- **What the task asks**
Copy all records verbatim, images excluded.

Top of Data extracts

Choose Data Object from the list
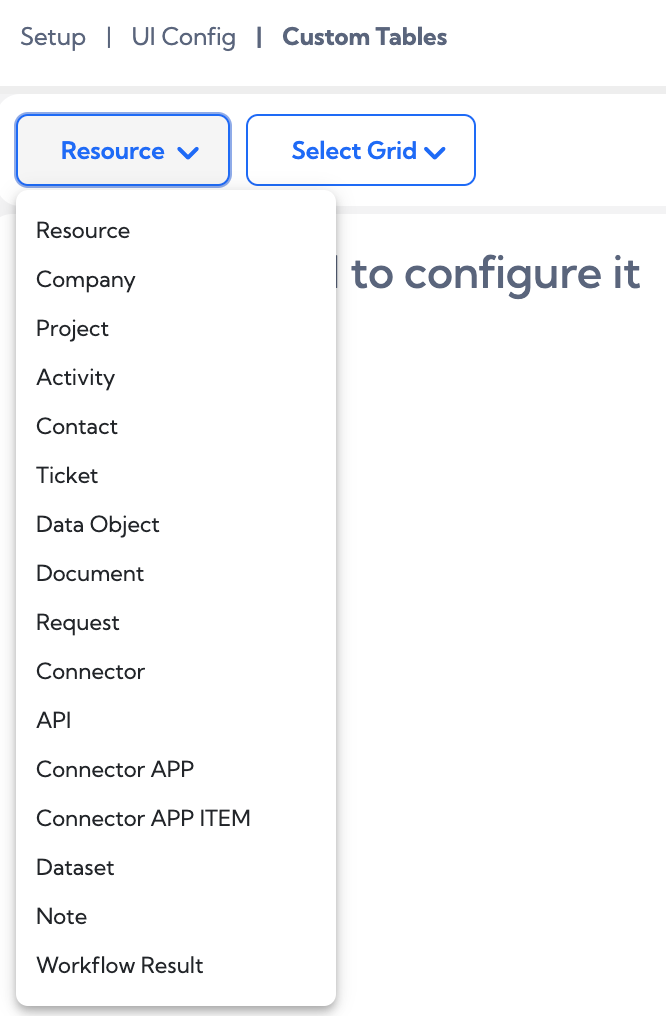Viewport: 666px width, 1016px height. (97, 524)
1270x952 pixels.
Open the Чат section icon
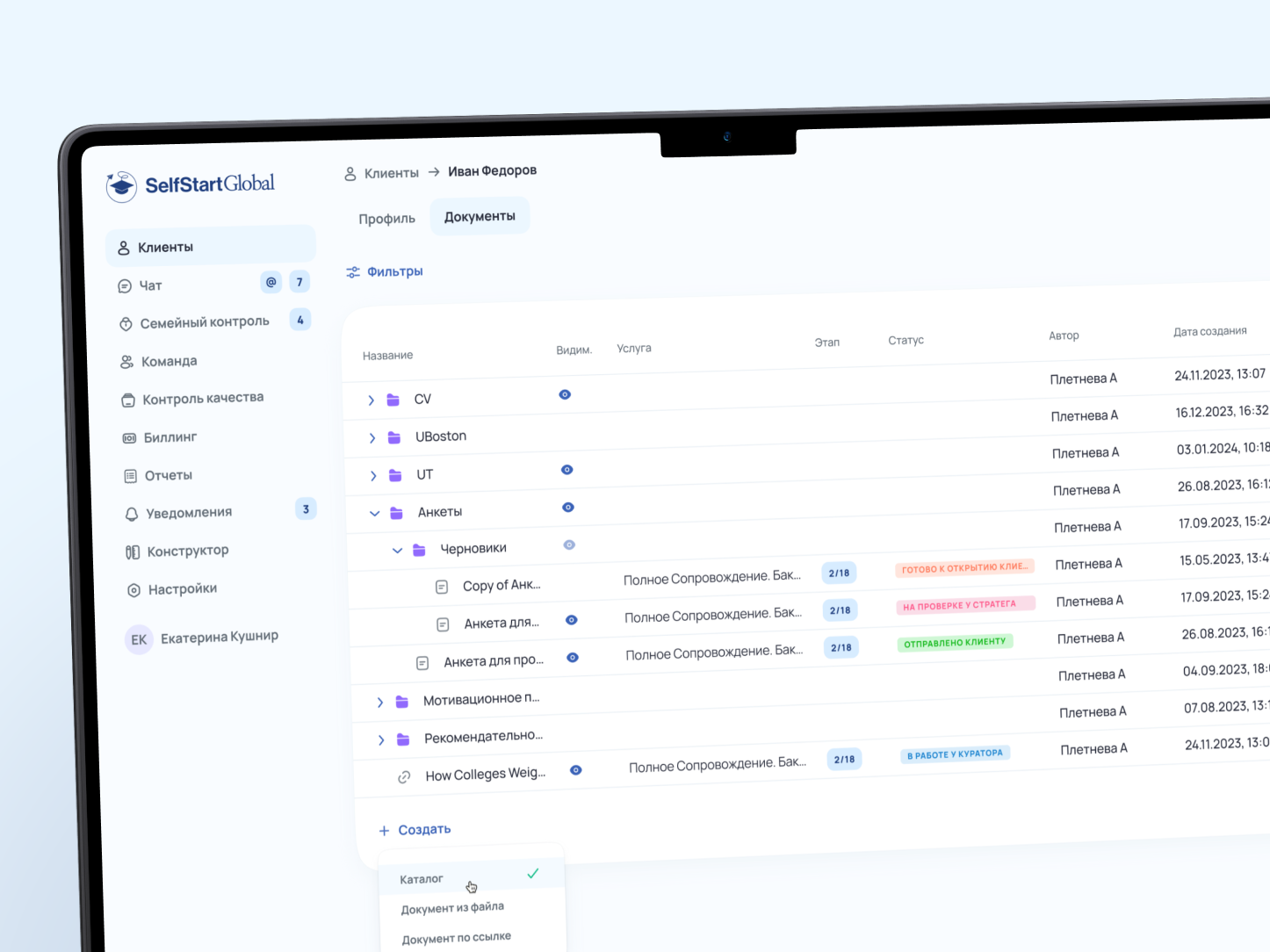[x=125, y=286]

Bottom of Data extracts

- **Output for this task**
Choose Data Object from the list
Viewport: 666px width, 1016px height. (97, 524)
1270x952 pixels.
Open the Чат section icon
[x=125, y=286]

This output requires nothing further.